Problem to work on:
Rewrite all of the records below with "Instruction" switched to "Goal" and nothing else changed.

Task data:
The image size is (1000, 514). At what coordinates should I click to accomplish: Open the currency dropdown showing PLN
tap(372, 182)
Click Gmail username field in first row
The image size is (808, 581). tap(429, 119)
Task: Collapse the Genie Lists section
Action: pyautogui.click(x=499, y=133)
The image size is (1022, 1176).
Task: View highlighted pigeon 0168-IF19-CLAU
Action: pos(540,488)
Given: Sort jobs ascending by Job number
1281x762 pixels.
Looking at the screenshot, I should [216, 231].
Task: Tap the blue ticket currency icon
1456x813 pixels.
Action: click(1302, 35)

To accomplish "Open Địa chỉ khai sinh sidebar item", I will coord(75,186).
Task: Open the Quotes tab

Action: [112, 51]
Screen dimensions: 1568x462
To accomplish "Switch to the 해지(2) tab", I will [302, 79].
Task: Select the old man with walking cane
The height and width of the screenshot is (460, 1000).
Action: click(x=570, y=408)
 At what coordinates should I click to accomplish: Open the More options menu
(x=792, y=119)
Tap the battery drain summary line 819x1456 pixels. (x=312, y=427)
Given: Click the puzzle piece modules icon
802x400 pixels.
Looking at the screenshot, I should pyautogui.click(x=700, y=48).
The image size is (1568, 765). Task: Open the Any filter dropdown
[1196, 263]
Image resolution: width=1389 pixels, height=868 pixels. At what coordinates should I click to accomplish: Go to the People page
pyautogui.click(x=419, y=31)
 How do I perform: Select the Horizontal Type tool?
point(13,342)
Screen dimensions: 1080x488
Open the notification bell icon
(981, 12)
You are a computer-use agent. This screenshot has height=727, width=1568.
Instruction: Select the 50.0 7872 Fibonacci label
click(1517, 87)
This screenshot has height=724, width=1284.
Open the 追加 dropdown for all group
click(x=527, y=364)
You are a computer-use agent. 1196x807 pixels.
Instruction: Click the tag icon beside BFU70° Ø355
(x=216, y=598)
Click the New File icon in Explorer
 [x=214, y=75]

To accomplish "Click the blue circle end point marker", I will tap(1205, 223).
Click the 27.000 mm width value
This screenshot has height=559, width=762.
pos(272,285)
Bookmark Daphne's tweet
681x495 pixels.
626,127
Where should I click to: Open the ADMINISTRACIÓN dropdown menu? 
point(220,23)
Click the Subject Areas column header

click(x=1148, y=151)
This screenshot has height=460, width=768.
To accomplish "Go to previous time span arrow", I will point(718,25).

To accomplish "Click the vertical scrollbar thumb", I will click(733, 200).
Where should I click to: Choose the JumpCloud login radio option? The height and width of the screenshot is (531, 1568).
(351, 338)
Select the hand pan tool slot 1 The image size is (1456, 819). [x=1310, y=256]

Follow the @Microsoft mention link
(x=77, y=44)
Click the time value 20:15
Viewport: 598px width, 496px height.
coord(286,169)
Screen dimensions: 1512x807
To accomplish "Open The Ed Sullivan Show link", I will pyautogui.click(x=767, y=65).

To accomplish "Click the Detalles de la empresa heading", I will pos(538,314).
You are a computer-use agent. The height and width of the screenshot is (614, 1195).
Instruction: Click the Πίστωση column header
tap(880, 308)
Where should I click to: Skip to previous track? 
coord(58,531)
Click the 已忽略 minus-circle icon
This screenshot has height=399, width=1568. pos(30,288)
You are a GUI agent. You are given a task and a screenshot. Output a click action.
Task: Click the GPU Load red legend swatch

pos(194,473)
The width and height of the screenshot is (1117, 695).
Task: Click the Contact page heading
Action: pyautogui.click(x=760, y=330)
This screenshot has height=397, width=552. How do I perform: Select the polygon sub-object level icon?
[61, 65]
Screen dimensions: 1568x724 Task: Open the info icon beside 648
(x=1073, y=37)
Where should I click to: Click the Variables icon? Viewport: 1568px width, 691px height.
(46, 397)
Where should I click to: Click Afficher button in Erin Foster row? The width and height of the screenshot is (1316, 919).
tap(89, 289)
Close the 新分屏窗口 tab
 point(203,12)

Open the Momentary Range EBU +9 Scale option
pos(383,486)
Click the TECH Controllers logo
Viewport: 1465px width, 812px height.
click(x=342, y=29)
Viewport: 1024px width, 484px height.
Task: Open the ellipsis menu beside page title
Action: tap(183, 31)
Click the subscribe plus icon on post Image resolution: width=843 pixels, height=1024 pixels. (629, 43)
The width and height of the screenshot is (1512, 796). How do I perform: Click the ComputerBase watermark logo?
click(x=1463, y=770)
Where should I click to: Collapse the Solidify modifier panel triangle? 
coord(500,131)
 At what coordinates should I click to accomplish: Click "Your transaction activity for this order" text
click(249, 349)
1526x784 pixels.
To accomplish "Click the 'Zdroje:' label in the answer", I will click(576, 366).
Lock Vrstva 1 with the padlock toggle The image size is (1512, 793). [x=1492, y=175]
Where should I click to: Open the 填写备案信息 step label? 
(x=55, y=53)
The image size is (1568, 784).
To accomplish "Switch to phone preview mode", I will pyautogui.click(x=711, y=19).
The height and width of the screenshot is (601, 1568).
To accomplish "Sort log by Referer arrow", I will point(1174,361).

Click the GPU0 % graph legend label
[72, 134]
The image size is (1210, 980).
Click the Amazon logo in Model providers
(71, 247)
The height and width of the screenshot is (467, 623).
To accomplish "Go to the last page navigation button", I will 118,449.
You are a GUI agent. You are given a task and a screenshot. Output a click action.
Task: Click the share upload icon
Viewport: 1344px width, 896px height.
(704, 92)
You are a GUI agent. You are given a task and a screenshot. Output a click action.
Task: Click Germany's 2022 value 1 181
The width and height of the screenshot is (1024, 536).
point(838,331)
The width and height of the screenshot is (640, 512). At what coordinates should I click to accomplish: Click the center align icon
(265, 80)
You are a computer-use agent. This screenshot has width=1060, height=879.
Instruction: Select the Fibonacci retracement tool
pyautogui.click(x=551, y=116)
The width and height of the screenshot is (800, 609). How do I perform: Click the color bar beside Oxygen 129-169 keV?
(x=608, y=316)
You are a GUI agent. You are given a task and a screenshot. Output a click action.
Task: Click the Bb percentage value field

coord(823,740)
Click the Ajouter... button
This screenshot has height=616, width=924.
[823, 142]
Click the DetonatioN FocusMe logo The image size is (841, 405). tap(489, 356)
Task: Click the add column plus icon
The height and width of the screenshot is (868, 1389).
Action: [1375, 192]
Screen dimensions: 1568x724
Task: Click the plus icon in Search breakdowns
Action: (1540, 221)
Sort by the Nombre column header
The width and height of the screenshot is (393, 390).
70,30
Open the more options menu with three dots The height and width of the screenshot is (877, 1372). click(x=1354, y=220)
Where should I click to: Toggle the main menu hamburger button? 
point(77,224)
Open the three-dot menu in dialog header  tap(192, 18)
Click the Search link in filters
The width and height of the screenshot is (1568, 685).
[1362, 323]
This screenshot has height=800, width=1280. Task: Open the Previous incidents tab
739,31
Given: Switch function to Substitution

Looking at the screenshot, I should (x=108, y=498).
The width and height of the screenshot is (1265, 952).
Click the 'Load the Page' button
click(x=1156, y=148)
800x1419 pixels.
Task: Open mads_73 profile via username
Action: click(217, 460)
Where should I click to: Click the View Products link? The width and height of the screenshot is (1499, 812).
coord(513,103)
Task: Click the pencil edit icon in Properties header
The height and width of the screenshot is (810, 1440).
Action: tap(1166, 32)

Result for this task:
The image size is (1000, 514). At what coordinates should I click to accomplish: Open the currency dropdown showing PLN
tap(372, 182)
Click Gmail username field in first row
The image size is (808, 581). tap(429, 119)
Task: Collapse the Genie Lists section
Action: pyautogui.click(x=499, y=133)
The image size is (1022, 1176).
Task: View highlighted pigeon 0168-IF19-CLAU
Action: pos(540,488)
Given: Sort jobs ascending by Job number
1281x762 pixels.
Looking at the screenshot, I should [216, 231].
Task: Tap the blue ticket currency icon
1456x813 pixels.
Action: click(1302, 35)

To accomplish "Open Địa chỉ khai sinh sidebar item", I will coord(75,186).
Task: Open the Quotes tab

Action: [112, 51]
Screen dimensions: 1568x462
To accomplish "Switch to the 해지(2) tab", I will [302, 79].
Task: Select the old man with walking cane
The height and width of the screenshot is (460, 1000).
Action: click(x=570, y=408)
 At what coordinates should I click to accomplish: Open the More options menu
(x=792, y=119)
Tap the battery drain summary line 819x1456 pixels. (x=312, y=427)
Given: Click the puzzle piece modules icon
802x400 pixels.
Looking at the screenshot, I should pyautogui.click(x=700, y=48).
The image size is (1568, 765). Task: Open the Any filter dropdown
[1196, 263]
Image resolution: width=1389 pixels, height=868 pixels. At what coordinates should I click to accomplish: Go to the People page
pyautogui.click(x=419, y=31)
 How do I perform: Select the Horizontal Type tool?
point(13,342)
Screen dimensions: 1080x488
Open the notification bell icon
(981, 12)
You are a computer-use agent. This screenshot has height=727, width=1568.
Goal: Select the 50.0 7872 Fibonacci label
click(1517, 87)
This screenshot has height=724, width=1284.
Open the 追加 dropdown for all group
click(x=527, y=364)
You are a computer-use agent. 1196x807 pixels.
Goal: Click the tag icon beside BFU70° Ø355
(x=216, y=598)
Click the New File icon in Explorer
 [x=214, y=75]

To accomplish "Click the blue circle end point marker", I will tap(1205, 223).
Click the 27.000 mm width value
This screenshot has height=559, width=762.
pos(272,285)
Bookmark Daphne's tweet
681x495 pixels.
626,127
Where should I click to: Open the ADMINISTRACIÓN dropdown menu? 
point(220,23)
Click the Subject Areas column header

click(x=1148, y=151)
This screenshot has height=460, width=768.
To accomplish "Go to previous time span arrow", I will point(718,25).

To accomplish "Click the vertical scrollbar thumb", I will click(733, 200).
Where should I click to: Choose the JumpCloud login radio option? The height and width of the screenshot is (531, 1568).
(351, 338)
Select the hand pan tool slot 1 The image size is (1456, 819). [x=1310, y=256]

Follow the @Microsoft mention link
(x=77, y=44)
Click the time value 20:15
Viewport: 598px width, 496px height.
coord(286,169)
Screen dimensions: 1512x807
To accomplish "Open The Ed Sullivan Show link", I will pyautogui.click(x=767, y=65).

To accomplish "Click the Detalles de la empresa heading", I will pos(538,314).
You are a computer-use agent. The height and width of the screenshot is (614, 1195).
Goal: Click the Πίστωση column header
tap(880, 308)
Where should I click to: Skip to previous track? 
coord(58,531)
Click the 已忽略 minus-circle icon
This screenshot has height=399, width=1568. pos(30,288)
You are a GUI agent. You are given a task and a screenshot. Output a click action.
Task: Click the GPU Load red legend swatch

pos(194,473)
The width and height of the screenshot is (1117, 695).
Task: Click the Contact page heading
Action: pyautogui.click(x=760, y=330)
This screenshot has height=397, width=552. How do I perform: Select the polygon sub-object level icon?
[61, 65]
Screen dimensions: 1568x724 Task: Open the info icon beside 648
(x=1073, y=37)
Where should I click to: Click the Variables icon? Viewport: 1568px width, 691px height.
(46, 397)
Where should I click to: Click Afficher button in Erin Foster row? The width and height of the screenshot is (1316, 919).
tap(89, 289)
Close the 新分屏窗口 tab
 point(203,12)

Open the Momentary Range EBU +9 Scale option
pos(383,486)
Click the TECH Controllers logo
Viewport: 1465px width, 812px height.
click(x=342, y=29)
Viewport: 1024px width, 484px height.
Task: Open the ellipsis menu beside page title
Action: tap(183, 31)
Click the subscribe plus icon on post Image resolution: width=843 pixels, height=1024 pixels. (629, 43)
The width and height of the screenshot is (1512, 796). How do I perform: Click the ComputerBase watermark logo?
click(x=1463, y=770)
Where should I click to: Collapse the Solidify modifier panel triangle? 
coord(500,131)
 At what coordinates should I click to accomplish: Click "Your transaction activity for this order" text
click(249, 349)
1526x784 pixels.
To accomplish "Click the 'Zdroje:' label in the answer", I will click(576, 366).
Lock Vrstva 1 with the padlock toggle The image size is (1512, 793). [x=1492, y=175]
Where should I click to: Open the 填写备案信息 step label? 
(x=55, y=53)
The image size is (1568, 784).
To accomplish "Switch to phone preview mode", I will pyautogui.click(x=711, y=19).
The height and width of the screenshot is (601, 1568).
To accomplish "Sort log by Referer arrow", I will point(1174,361).

Click the GPU0 % graph legend label
[72, 134]
The image size is (1210, 980).
Click the Amazon logo in Model providers
(71, 247)
The height and width of the screenshot is (467, 623).
To accomplish "Go to the last page navigation button", I will 118,449.
You are a GUI agent. You are given a task and a screenshot. Output a click action.
Task: Click the share upload icon
Viewport: 1344px width, 896px height.
(704, 92)
You are a GUI agent. You are given a task and a screenshot. Output a click action.
Task: Click Germany's 2022 value 1 181
The width and height of the screenshot is (1024, 536).
point(838,331)
The width and height of the screenshot is (640, 512). At what coordinates should I click to accomplish: Click the center align icon
(265, 80)
You are a computer-use agent. This screenshot has width=1060, height=879.
Goal: Select the Fibonacci retracement tool
pyautogui.click(x=551, y=116)
The width and height of the screenshot is (800, 609). How do I perform: Click the color bar beside Oxygen 129-169 keV?
(x=608, y=316)
You are a GUI agent. You are given a task and a screenshot. Output a click action.
Task: Click the Bb percentage value field

coord(823,740)
Click the Ajouter... button
This screenshot has height=616, width=924.
[823, 142]
Click the DetonatioN FocusMe logo The image size is (841, 405). tap(489, 356)
Task: Click the add column plus icon
The height and width of the screenshot is (868, 1389).
Action: [1375, 192]
Screen dimensions: 1568x724
Task: Click the plus icon in Search breakdowns
Action: (1540, 221)
Sort by the Nombre column header
The width and height of the screenshot is (393, 390).
70,30
Open the more options menu with three dots The height and width of the screenshot is (877, 1372). click(x=1354, y=220)
Where should I click to: Toggle the main menu hamburger button? 
point(77,224)
Open the three-dot menu in dialog header  tap(192, 18)
Click the Search link in filters
The width and height of the screenshot is (1568, 685).
[1362, 323]
This screenshot has height=800, width=1280. Task: Open the Previous incidents tab
739,31
Given: Switch function to Substitution

Looking at the screenshot, I should (x=108, y=498).
The width and height of the screenshot is (1265, 952).
Click the 'Load the Page' button
click(x=1156, y=148)
800x1419 pixels.
Task: Open mads_73 profile via username
Action: click(217, 460)
Where should I click to: Click the View Products link? The width and height of the screenshot is (1499, 812).
coord(513,103)
Task: Click the pencil edit icon in Properties header
The height and width of the screenshot is (810, 1440).
Action: tap(1166, 32)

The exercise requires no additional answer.